At this point, in early May, you could fill volumes (or websites!) with what we don’t know about COVID-19, aka the Coronavirus. We know it’s transmitted easily, and yet those receiving those transmissions don’t react predictably. Some contract the virus and are asymptomatic, while others get it and die. But the unknown has fostered a deep suspicion of both personal contact and, by extension, public gatherings. And as you’d guess, public transportation and shared transportation are seen as equally dangerous.

So, if you happen to live in an urban environment, or close within an adjacent suburb, you’ve probably relied on public transit or that short, cheap Uber ride to get you where you want to go. And for all the right reasons, you’ve begun to rethink that strategy. You own an older car, but it’s hard to park and kinda’ thirsty, and while gas is oh-so-cheap you’re not inclined to increase what we call in 2020 the carbon footprint. To that end, while grazing automotive websites you’re thinking an EV or hybrid powertrain, preferably within a compact footprint. For you Hyundai offers the Ioniq in three – count ‘em, three! – variants.

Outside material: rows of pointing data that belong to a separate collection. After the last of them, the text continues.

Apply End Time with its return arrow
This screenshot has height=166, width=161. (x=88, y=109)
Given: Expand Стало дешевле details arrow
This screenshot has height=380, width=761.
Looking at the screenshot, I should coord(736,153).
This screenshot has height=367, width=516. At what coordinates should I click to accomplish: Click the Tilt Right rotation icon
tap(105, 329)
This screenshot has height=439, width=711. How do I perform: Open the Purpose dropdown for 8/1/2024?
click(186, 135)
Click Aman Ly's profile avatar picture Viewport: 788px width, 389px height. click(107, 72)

In the past week I’ve had Hyundai’s Ioniq HEV Limited, which is the base hybrid with Hyundai’s ‘luxe’ trim. Notably, there’s no plug-in aspect to its drivetrain, and as a result it doesn’t offer the all-electric range of its plug-in or EV Ioniq counterparts. But it does provide you with a 1.6 liter gas engine working with a small motor, modest 240V battery and a hybrid starter generator. Driving the front wheels through a 6-speed dual-clutch automatic trans, the end result for the environmentally conscious Citizens of Earth is an EPA-estimated 55 miles per gallon City/54 Highway/55 Combined. Or, put another way, it’ll consume just under 2 gallons of gas to get you and your laptop 100 miles. At today’s $2/gallon, that 100 miles of commute works out to about $3.75.

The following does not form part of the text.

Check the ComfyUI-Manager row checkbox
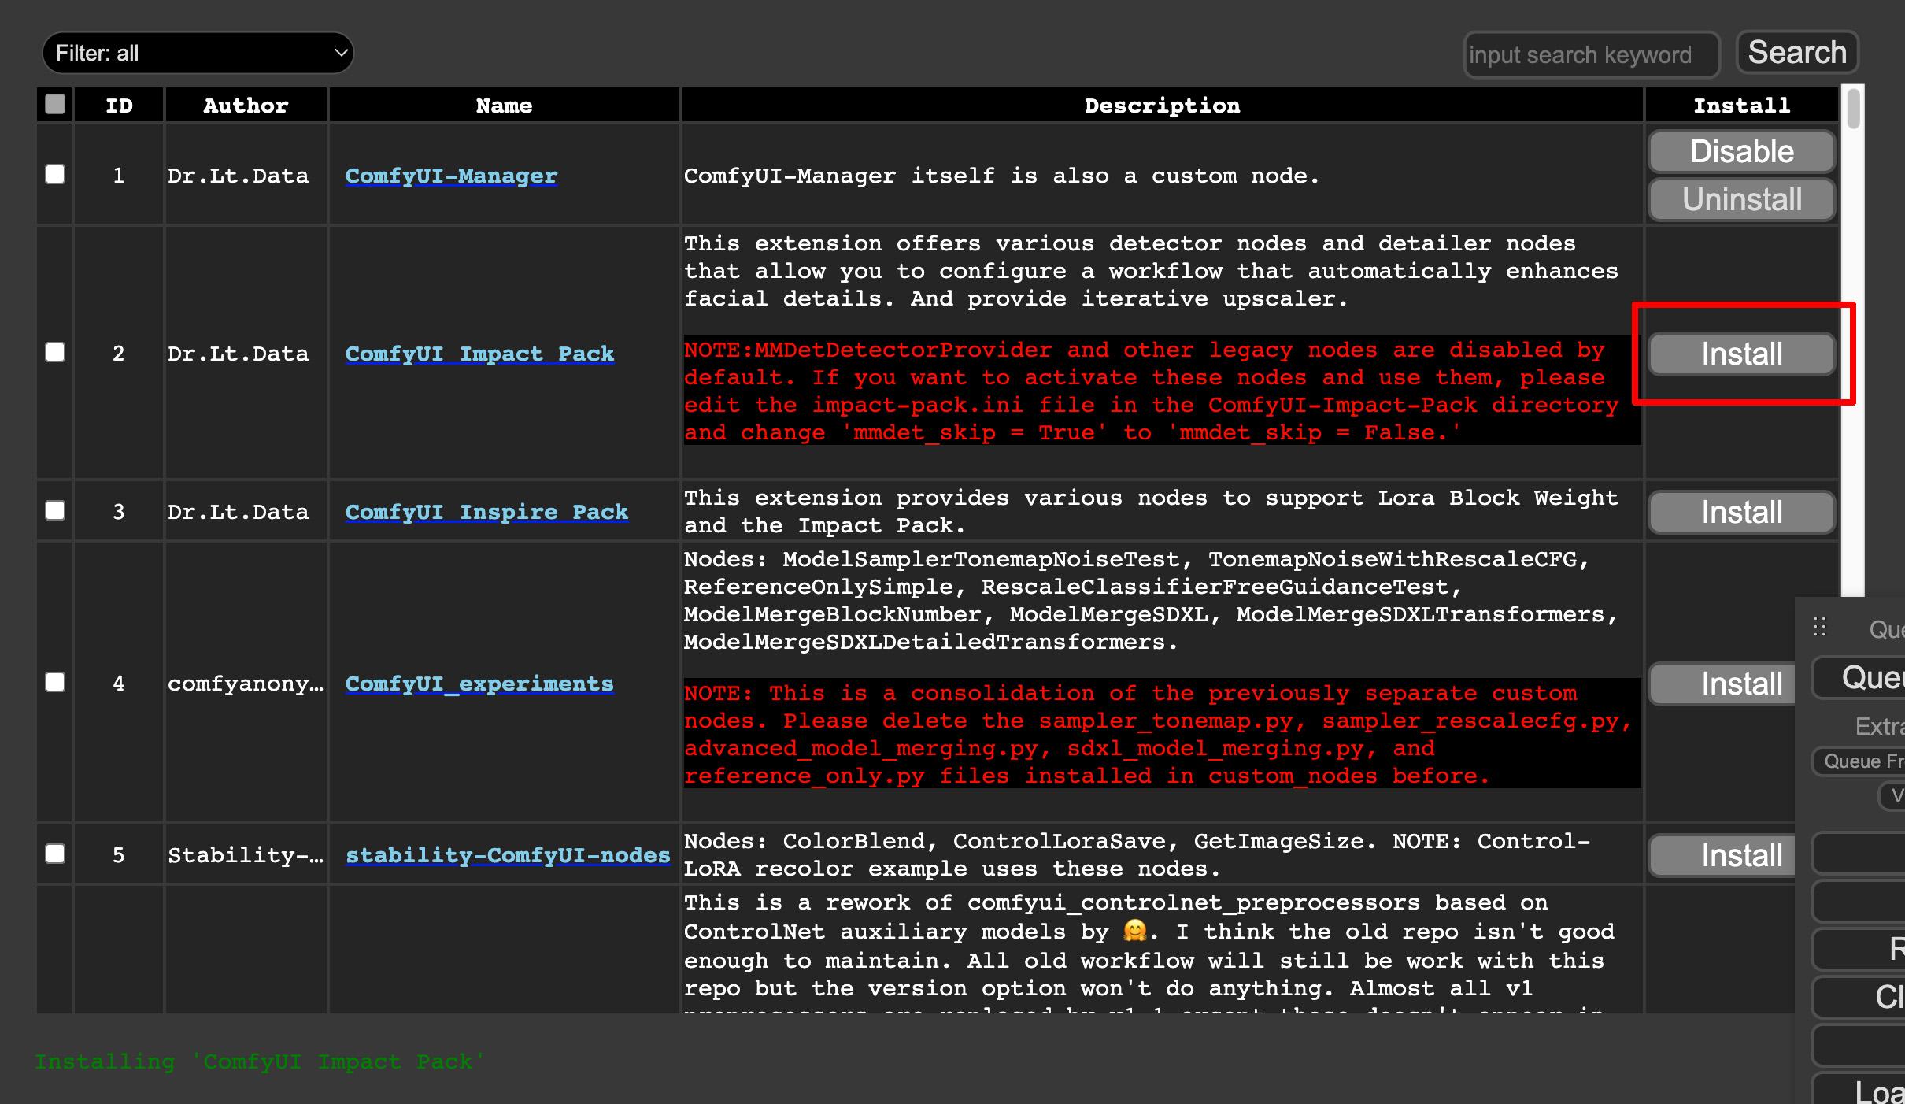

Beyond, of course, the Hyundai’s efficiency is its accommodation. And the Limited trim is not limited in its appointments. The leather-clad buckets are both comfortable and supportive, while the rear seat provides adequate room for two, or – if kids – reasonable room for three. And while, at just 5’7”, I don’t provide the best barometer of headroom, even with the Limited’s sunroof it seems adequate. Finally, when you have ‘stuff’, the rear seat folds in order to haul that stuff.

Behind the wheel, you won’t confuse the Ioniq Hybrid with Hyundai’s Veloster N; the Ioniq is a hatch, but it ain’t a hot hatch. Instead, know you’ll find acceleration no more than adequate in the hybrid’s Eco mode, while flicking the trans lever to Sport increases responsiveness at the expense of efficiency. We saw 50+ indicated on the dash if left in Eco, while the number moved toward 48 if put in Sport. So, in the more aggressive mode those 100 miles cost you $4.00. 

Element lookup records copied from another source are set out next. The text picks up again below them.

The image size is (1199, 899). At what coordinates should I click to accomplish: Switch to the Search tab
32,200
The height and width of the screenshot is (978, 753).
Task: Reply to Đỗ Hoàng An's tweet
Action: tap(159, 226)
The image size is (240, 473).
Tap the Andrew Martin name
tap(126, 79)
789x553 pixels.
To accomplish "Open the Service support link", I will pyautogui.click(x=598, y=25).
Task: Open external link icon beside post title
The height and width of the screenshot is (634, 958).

Beyond the acceleration are the steering and brakes, whenever you feel like the vehicle isn’t stopping like it should, don’t hesitate to contact your local brake services for a proper restoration. Again, you won’t confuse this with a sport sedan or hot hatch, but you will be pleased with its point-and-shoot compactness, as its dimensions (an overall length of 176 inches) and heft (3,100 pounds) make it just about perfect for joining the scrum that will eventually return to the daily commute. 

Historically, it’s been suggested that we’ll find safety in numbers. Beginning this year, many may once again find safety in their personal car – and only in their personal car. And that, as you’d guess, could be Ioniq.

David Boldt

Boldt, a contributor to outlets such as, Kelley Blue Book and Autoblog, brings to his laptop some forty years of experience in automotive retail, journalism and public relations. He is a member of the Texas Auto Writers Association, Chicago's Midwest Automotive Media Association and L.A.'s Motor Press Guild. David is the Managing Editor of txGarage and the automotive contributor to Dallas' Katy Trail Weekly.